(Saved entries)
= = = =
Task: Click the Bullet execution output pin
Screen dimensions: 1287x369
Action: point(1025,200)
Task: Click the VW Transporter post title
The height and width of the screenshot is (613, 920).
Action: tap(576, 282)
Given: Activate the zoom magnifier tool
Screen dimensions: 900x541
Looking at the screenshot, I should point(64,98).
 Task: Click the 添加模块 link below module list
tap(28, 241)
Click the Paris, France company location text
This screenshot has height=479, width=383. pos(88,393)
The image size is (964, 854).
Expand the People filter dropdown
= = = =
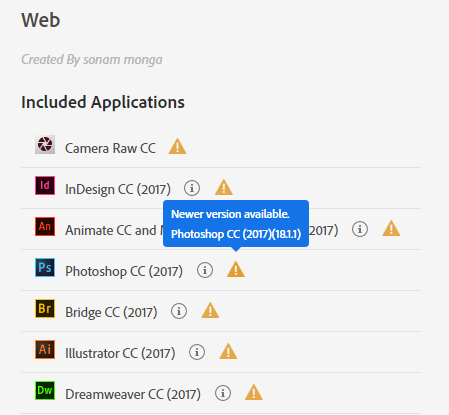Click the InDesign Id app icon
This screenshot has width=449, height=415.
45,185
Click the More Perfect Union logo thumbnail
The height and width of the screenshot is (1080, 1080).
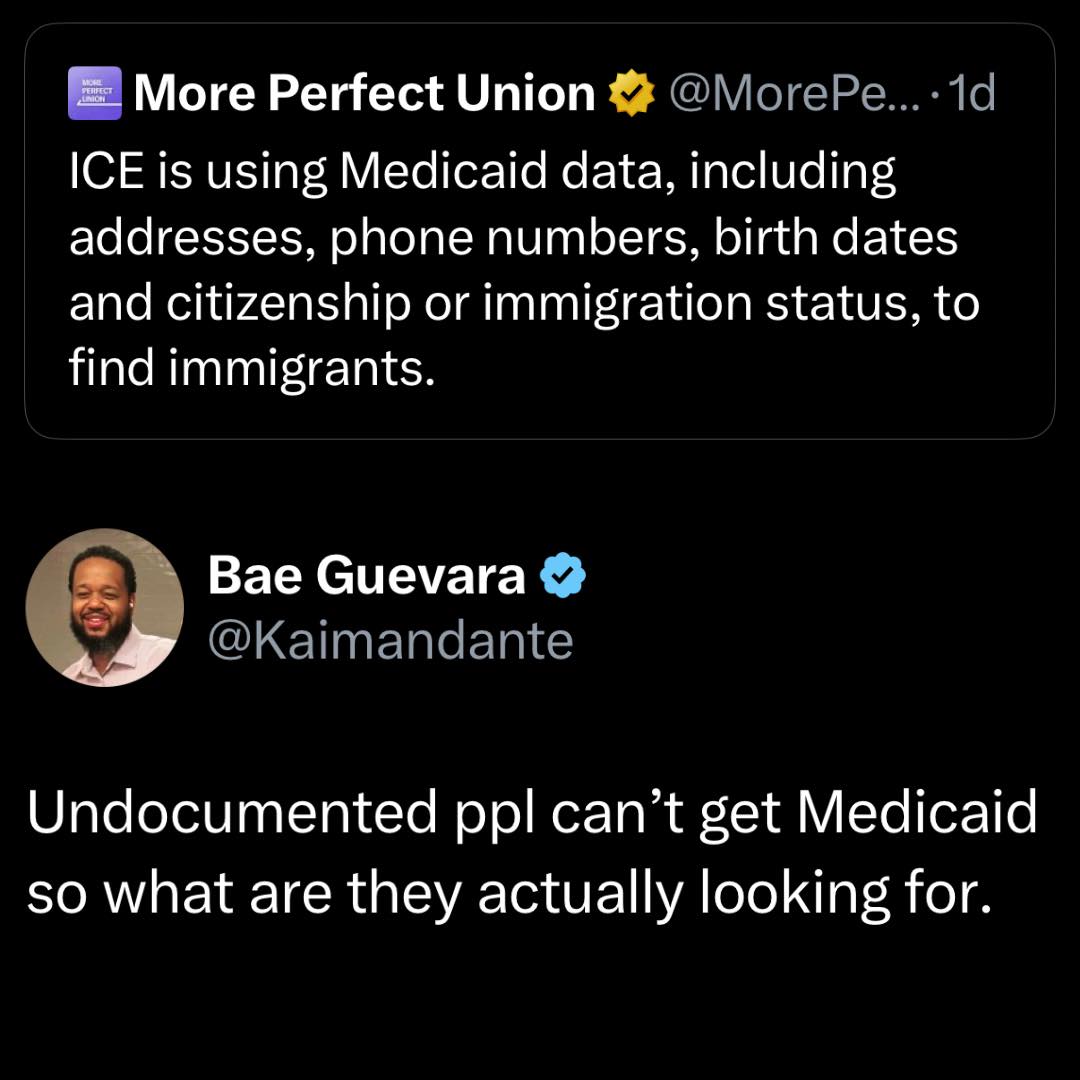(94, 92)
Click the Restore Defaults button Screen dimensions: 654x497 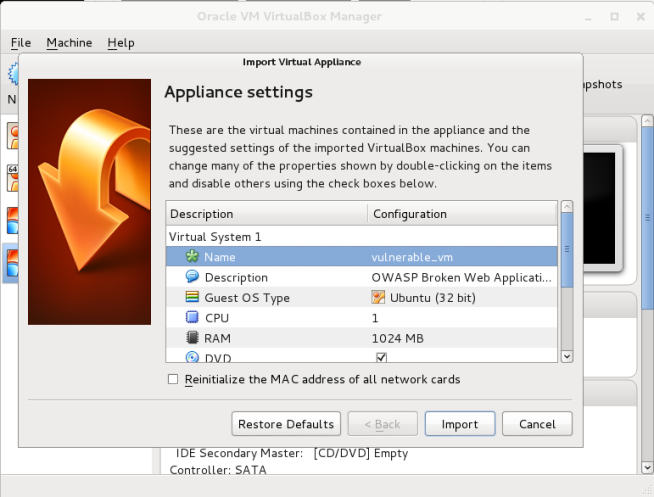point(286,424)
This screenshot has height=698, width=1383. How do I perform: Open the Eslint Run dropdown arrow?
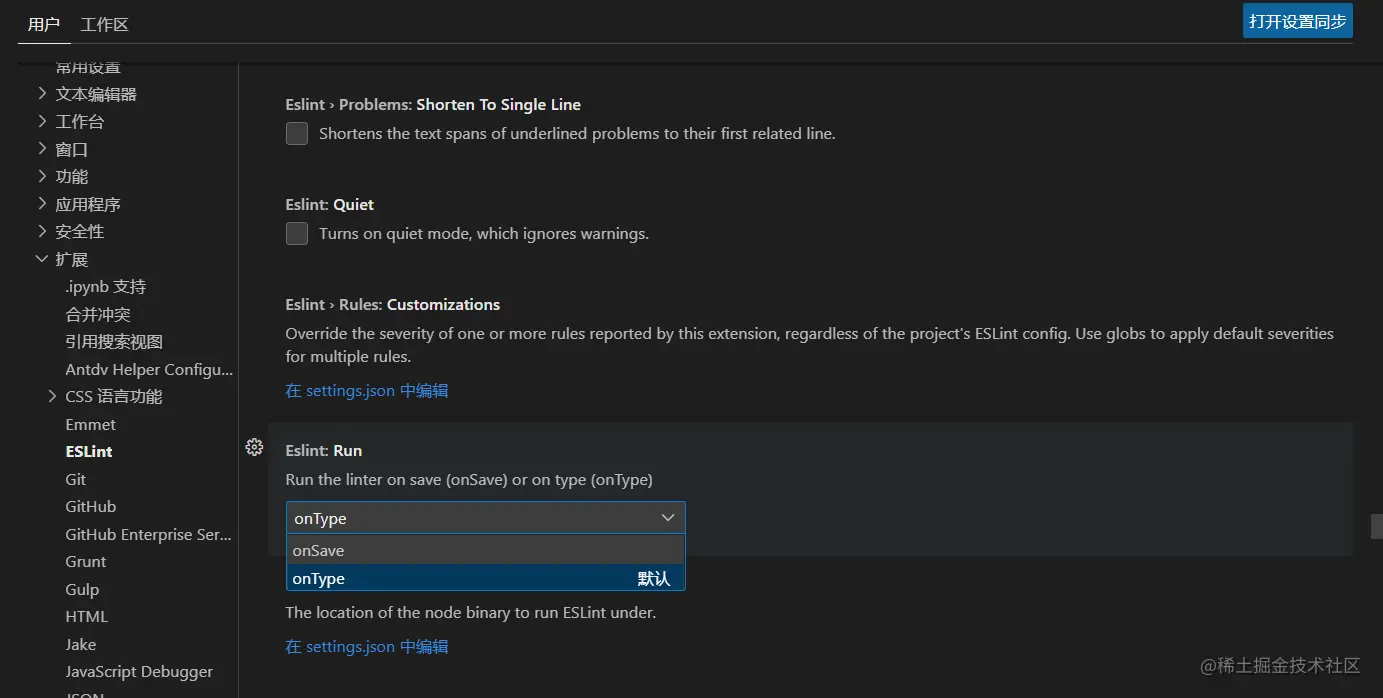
= = = =
#### EXERCISE:
All lines above from the line with "The image size is (964, 854)." through the line with "Expand the People filter dropdown", both included, are to be set down exactly, with nothing else.

#### SOLUTION FOR THIS EXERCISE:
The image size is (964, 854).
Expand the People filter dropdown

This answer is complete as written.